On Sun, 2005-07-24 at 16:55 +0100, Magnus Therning wrote:
> For development purposes I use links from
> /usr/lib/epiphany-1.6/extensions (root is required to write there) to my
> home dir.

(Crispin already gave better solutions....)

>  /home/prog/my_lib/
> 	__init__.py
> 	...
> 
> I have a problem with making changes to files in my_lib. It seems
> Epiphany doesn't care about the fact that changes have been made. This
> manifests itself in the way that I get exceptions on lines that don't
> exist, or are empty. Shutting down Epiphany and re-starting it doesn't
> help.

First of all, how do you shut down and restart Epiphany? My guess is
that it's still running somewhere (check with "ps ax"). To shut down
Epiphany you have to close *all* browser windows. And if your Python
extension adds an extra reference to an EphyWindow or something, it's
possible that Epiphany will never shut down without being killed
("killall epiphany"). (Python extensions are far from "safe", and this
kind of error can indeed appear during development; if this is the case,
you'll have to debug your extension -- we can help, of course.)

Epiphany automatically unloads and re-loads an *extension* when its file
changes; since you're using symlinks, I don't think that feature will
work, but if you put your .py and .xml in ~/.gnome2/epiphany/extensions
directly (not symlinked), you'll benefit from that.

As for the *module*: There is a single Python instance running for the
duration of the browser session, but within Python there are ways to
reload a module. The easiest thing to do would be to open up the Python
console and type something like "import my_lib; reload(my_lib)".
Disclaimer: I haven't tested this, I'm just assuming it'll work.

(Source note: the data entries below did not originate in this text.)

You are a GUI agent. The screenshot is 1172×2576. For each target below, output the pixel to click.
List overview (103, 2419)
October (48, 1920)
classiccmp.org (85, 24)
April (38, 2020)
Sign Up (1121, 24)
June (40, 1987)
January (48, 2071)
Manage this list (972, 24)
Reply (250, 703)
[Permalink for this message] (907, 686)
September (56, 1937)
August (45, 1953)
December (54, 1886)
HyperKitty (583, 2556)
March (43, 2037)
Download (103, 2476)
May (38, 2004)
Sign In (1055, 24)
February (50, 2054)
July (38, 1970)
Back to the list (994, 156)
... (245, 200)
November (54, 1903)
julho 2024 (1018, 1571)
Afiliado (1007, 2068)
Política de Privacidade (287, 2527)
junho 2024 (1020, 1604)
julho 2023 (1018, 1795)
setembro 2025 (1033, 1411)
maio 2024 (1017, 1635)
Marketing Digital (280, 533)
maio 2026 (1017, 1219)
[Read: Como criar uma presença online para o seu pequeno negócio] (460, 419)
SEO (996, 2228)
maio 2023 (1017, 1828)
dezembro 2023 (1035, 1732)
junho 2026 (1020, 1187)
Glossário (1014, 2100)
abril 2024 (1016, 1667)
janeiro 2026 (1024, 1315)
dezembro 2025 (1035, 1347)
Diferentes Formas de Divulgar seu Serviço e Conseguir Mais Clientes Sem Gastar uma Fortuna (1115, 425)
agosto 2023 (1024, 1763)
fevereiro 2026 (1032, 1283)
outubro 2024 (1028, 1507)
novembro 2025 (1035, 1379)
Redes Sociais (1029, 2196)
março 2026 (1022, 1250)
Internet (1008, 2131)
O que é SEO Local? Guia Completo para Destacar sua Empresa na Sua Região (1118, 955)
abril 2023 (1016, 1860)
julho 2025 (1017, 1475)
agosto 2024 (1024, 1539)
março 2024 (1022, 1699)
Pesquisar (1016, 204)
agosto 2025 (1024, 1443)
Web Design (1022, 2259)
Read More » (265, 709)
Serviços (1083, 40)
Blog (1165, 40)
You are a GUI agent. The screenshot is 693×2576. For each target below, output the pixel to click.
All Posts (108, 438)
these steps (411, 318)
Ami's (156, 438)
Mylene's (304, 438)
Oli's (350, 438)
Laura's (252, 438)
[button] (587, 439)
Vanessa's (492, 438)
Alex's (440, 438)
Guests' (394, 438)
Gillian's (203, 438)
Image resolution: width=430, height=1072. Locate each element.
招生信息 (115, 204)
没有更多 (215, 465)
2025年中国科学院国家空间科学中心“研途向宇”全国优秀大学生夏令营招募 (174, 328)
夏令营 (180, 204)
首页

You
could put a "print" statement at the top of your my_lib/__init__.py to
check -- it should be printed to the Python console when you reload the
module.

To achieve better upgradeability in your extension, you might want to
check before loading the module if it is already loaded. For instance,
instead of just "import my_lib" in your extension, maybe this:

import sys
if 'my_lib' in sys.modules.keys():
    my_lib = sys.modules['my_lib']
    reload(my_lib)
else:
    import my_lib

Then you could reload the entire extension by either using Epiphany's
built-in Extensions Manager (un-checking and re-checking the checkbox)
or by running "touch ~/.gnome2/epiphany/extensions/my_extension.py" on a
console.

Good luck! Sorry, I haven't tested any of the things I've suggested in
this email, but I think they could work :).